(Stored data entries)
[Start of section]

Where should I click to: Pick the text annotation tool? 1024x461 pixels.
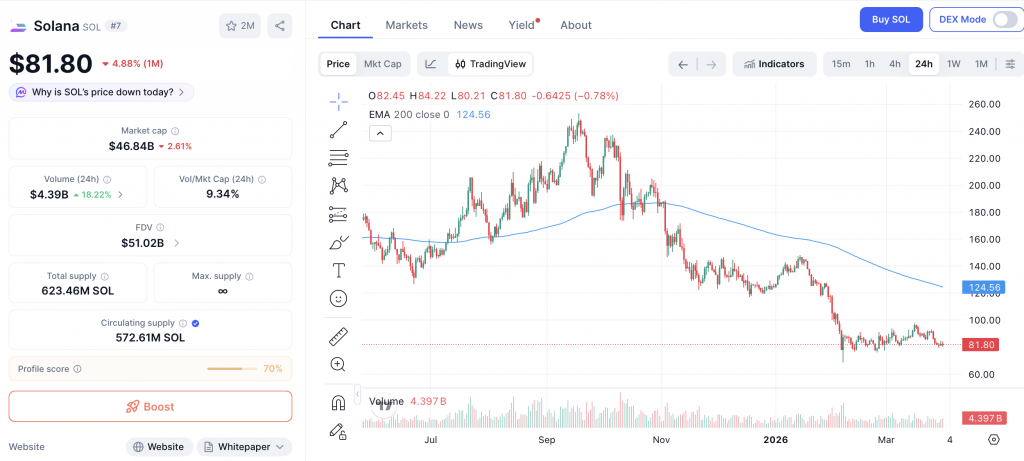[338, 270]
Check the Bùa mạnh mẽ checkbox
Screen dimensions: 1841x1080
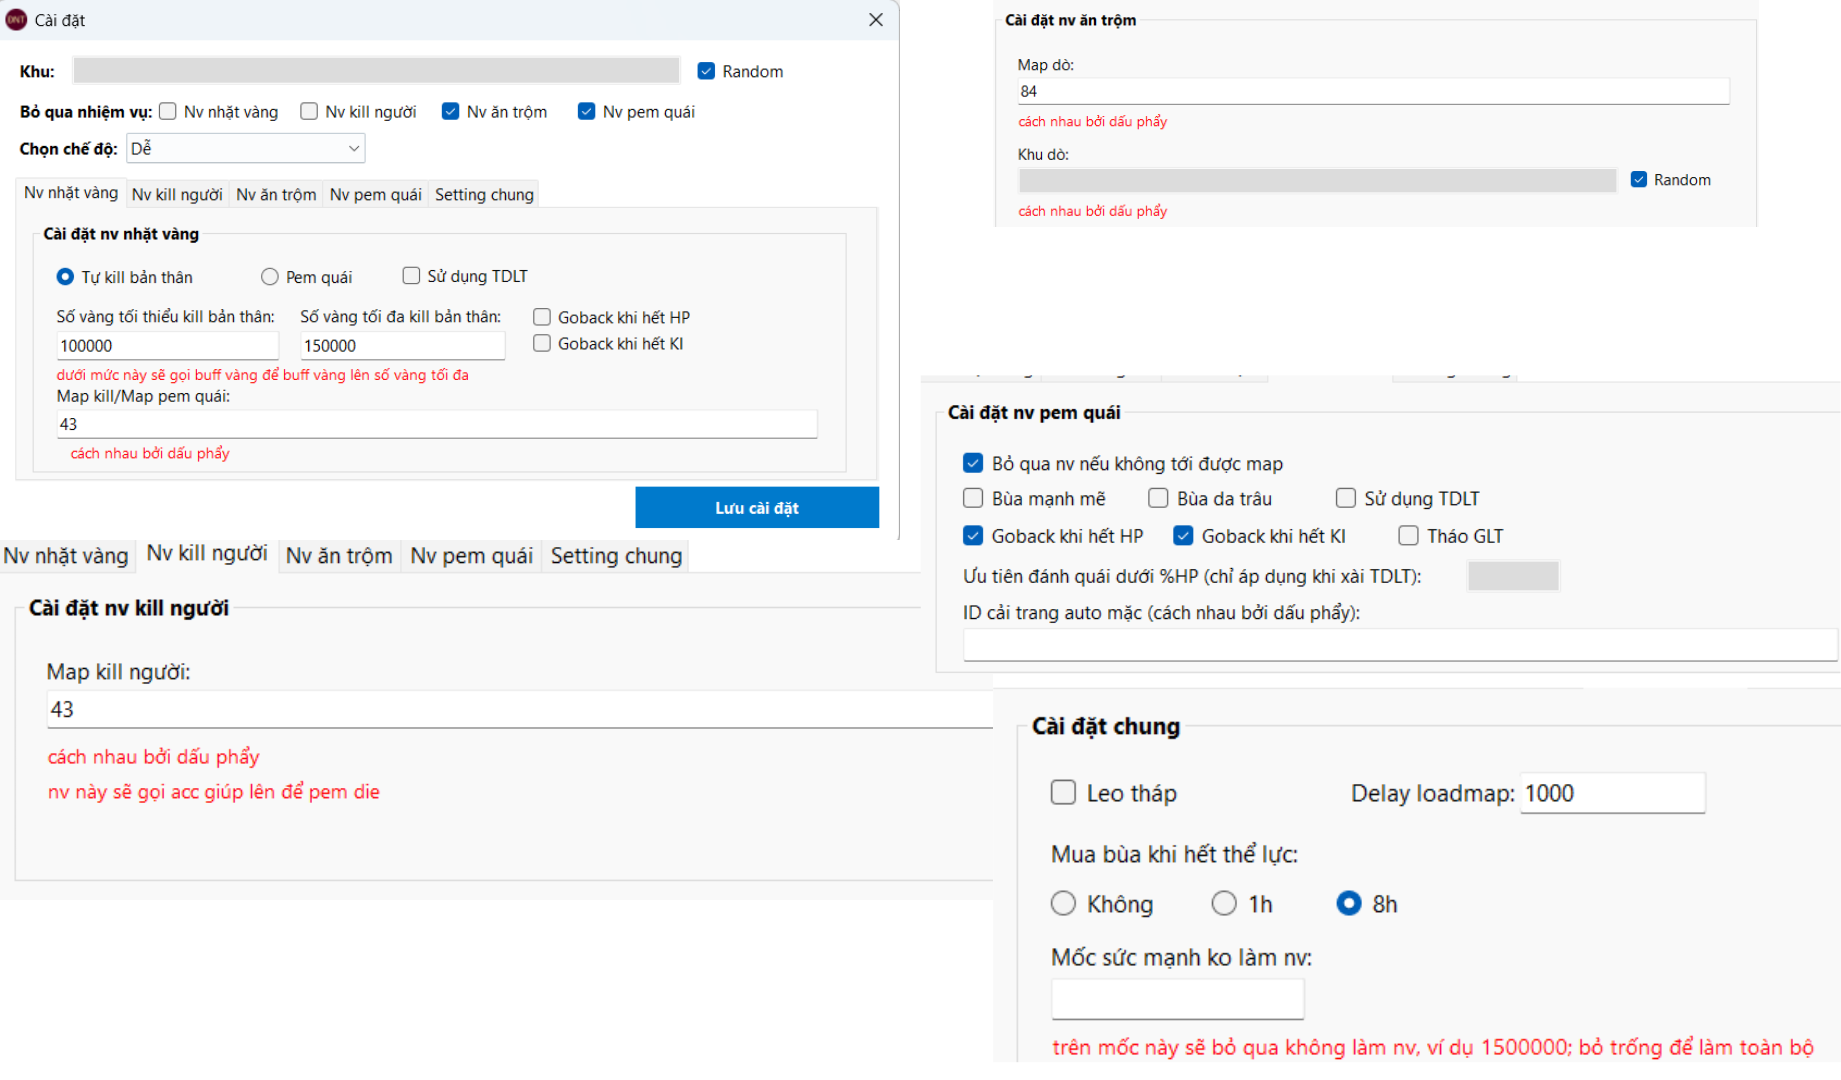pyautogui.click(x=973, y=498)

[End of section]

### WORK INSTRUCTION
Print the data again word for word, pictures excluded.

### SOLVED EXERCISE
Where should I click to: Pick the text annotation tool? 1024x461 pixels.
[338, 270]
Check the Bùa mạnh mẽ checkbox
Screen dimensions: 1841x1080
pyautogui.click(x=973, y=498)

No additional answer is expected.